Ben Yehuda Street (Jerusalem)
Ben Yehuda Street (Hebrew: רחוב בן יהודה), known as the "Midrachov" (Hebrew: מדרחוב) is a major street in downtown Jerusalem, Israel. It joins with Jaffa Road and King George Street to form the Downtown Triangle central business district. It is now a pedestrian mall and closed to vehicular traffic. The street runs from the intersection of King George Street east to Zion Square and Jaffa Road. The street is named after the founder of Modern Hebrew, Eliezer Ben-Yehuda.
Ben Yehuda was already one of Jerusalem's main streets long before the establishment of the State of Israel in 1948. As a busy thoroughfare, it has been a prime target for terrorist bombings between 1948, when the worst atrocity happened, and 2001, during the Second Intifada.

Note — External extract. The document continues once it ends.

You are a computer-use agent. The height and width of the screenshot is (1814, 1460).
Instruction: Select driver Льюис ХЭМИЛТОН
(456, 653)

In 1983, the street was closed to automobile traffic. In Hebrew it is called a midrachov (pedestrian mall – a Hebrew neologism formed from the words "midracha" [sidewalk] and "rechov" [street]. Many of the businesses cater to tourists. The street is lined with souvenir and Judaica shops and sidewalk cafes, and street musicians play there throughout the day. It was long considered the "secular heart of Jerusalem," but since the 2000s, disaffected Orthodox Jewish youth have joined the mix of tourists and locals.